* [TASK DESCRIPTION]: Your answer should be the full set of entries, given again without alteration.

[Stored records]
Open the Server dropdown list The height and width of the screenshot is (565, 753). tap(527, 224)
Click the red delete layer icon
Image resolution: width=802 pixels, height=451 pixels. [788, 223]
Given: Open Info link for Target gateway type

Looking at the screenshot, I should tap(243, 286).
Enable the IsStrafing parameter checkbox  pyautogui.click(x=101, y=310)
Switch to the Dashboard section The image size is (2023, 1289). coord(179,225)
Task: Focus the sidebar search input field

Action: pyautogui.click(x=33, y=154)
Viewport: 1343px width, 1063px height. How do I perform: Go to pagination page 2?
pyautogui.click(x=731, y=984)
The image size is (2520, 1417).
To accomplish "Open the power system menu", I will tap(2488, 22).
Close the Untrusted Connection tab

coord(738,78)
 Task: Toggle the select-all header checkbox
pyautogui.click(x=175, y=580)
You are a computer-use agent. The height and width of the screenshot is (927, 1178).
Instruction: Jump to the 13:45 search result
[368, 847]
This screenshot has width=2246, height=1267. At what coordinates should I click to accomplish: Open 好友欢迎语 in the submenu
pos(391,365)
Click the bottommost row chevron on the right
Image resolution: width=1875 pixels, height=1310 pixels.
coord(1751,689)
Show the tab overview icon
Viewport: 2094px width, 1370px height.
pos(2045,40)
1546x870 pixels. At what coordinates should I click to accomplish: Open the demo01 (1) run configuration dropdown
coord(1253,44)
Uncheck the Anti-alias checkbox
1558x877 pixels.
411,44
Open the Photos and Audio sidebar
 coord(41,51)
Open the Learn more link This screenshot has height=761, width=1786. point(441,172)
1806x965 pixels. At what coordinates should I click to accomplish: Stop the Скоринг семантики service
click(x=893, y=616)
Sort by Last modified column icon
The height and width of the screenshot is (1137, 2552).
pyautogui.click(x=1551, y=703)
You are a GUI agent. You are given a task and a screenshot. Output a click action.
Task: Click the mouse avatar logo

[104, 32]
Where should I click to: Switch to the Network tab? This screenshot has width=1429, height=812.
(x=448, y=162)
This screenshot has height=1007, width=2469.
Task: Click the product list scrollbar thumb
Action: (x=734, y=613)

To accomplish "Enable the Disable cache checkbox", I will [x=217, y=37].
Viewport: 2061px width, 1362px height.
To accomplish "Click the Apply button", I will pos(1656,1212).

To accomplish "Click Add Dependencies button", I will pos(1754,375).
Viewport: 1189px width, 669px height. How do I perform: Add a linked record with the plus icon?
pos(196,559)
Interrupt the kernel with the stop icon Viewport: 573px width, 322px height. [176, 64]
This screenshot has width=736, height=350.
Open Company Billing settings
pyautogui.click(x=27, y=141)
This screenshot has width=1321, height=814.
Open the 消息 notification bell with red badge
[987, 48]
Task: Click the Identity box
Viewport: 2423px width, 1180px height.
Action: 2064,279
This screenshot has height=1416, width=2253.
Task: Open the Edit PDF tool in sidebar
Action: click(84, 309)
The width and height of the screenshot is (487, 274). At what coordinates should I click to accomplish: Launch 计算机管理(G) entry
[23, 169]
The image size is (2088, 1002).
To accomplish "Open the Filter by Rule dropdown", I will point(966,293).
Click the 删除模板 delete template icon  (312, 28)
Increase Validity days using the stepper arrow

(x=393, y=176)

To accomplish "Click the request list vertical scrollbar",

* [TASK RESPONSE]:
Open the Server dropdown list The height and width of the screenshot is (565, 753). tap(527, 224)
Click the red delete layer icon
Image resolution: width=802 pixels, height=451 pixels. [788, 223]
Given: Open Info link for Target gateway type

Looking at the screenshot, I should tap(243, 286).
Enable the IsStrafing parameter checkbox  pyautogui.click(x=101, y=310)
Switch to the Dashboard section The image size is (2023, 1289). coord(179,225)
Task: Focus the sidebar search input field

Action: pyautogui.click(x=33, y=154)
Viewport: 1343px width, 1063px height. How do I perform: Go to pagination page 2?
pyautogui.click(x=731, y=984)
The image size is (2520, 1417).
To accomplish "Open the power system menu", I will tap(2488, 22).
Close the Untrusted Connection tab

coord(738,78)
 Task: Toggle the select-all header checkbox
pyautogui.click(x=175, y=580)
You are a computer-use agent. The height and width of the screenshot is (927, 1178).
Instruction: Jump to the 13:45 search result
[368, 847]
This screenshot has width=2246, height=1267. At what coordinates should I click to accomplish: Open 好友欢迎语 in the submenu
pos(391,365)
Click the bottommost row chevron on the right
Image resolution: width=1875 pixels, height=1310 pixels.
coord(1751,689)
Show the tab overview icon
Viewport: 2094px width, 1370px height.
pos(2045,40)
1546x870 pixels. At what coordinates should I click to accomplish: Open the demo01 (1) run configuration dropdown
coord(1253,44)
Uncheck the Anti-alias checkbox
1558x877 pixels.
411,44
Open the Photos and Audio sidebar
 coord(41,51)
Open the Learn more link This screenshot has height=761, width=1786. point(441,172)
1806x965 pixels. At what coordinates should I click to accomplish: Stop the Скоринг семантики service
click(x=893, y=616)
Sort by Last modified column icon
The height and width of the screenshot is (1137, 2552).
pyautogui.click(x=1551, y=703)
You are a GUI agent. You are given a task and a screenshot. Output a click action.
Task: Click the mouse avatar logo

[104, 32]
Where should I click to: Switch to the Network tab? This screenshot has width=1429, height=812.
(x=448, y=162)
This screenshot has height=1007, width=2469.
Task: Click the product list scrollbar thumb
Action: (x=734, y=613)

To accomplish "Enable the Disable cache checkbox", I will [x=217, y=37].
Viewport: 2061px width, 1362px height.
To accomplish "Click the Apply button", I will pos(1656,1212).

To accomplish "Click Add Dependencies button", I will pos(1754,375).
Viewport: 1189px width, 669px height. How do I perform: Add a linked record with the plus icon?
pos(196,559)
Interrupt the kernel with the stop icon Viewport: 573px width, 322px height. [176, 64]
This screenshot has width=736, height=350.
Open Company Billing settings
pyautogui.click(x=27, y=141)
This screenshot has width=1321, height=814.
Open the 消息 notification bell with red badge
[987, 48]
Task: Click the Identity box
Viewport: 2423px width, 1180px height.
Action: 2064,279
This screenshot has height=1416, width=2253.
Task: Open the Edit PDF tool in sidebar
Action: click(84, 309)
The width and height of the screenshot is (487, 274). At what coordinates should I click to accomplish: Launch 计算机管理(G) entry
[23, 169]
The image size is (2088, 1002).
To accomplish "Open the Filter by Rule dropdown", I will point(966,293).
Click the 删除模板 delete template icon  (312, 28)
Increase Validity days using the stepper arrow

(x=393, y=176)

To accomplish "Click the request list vertical scrollbar",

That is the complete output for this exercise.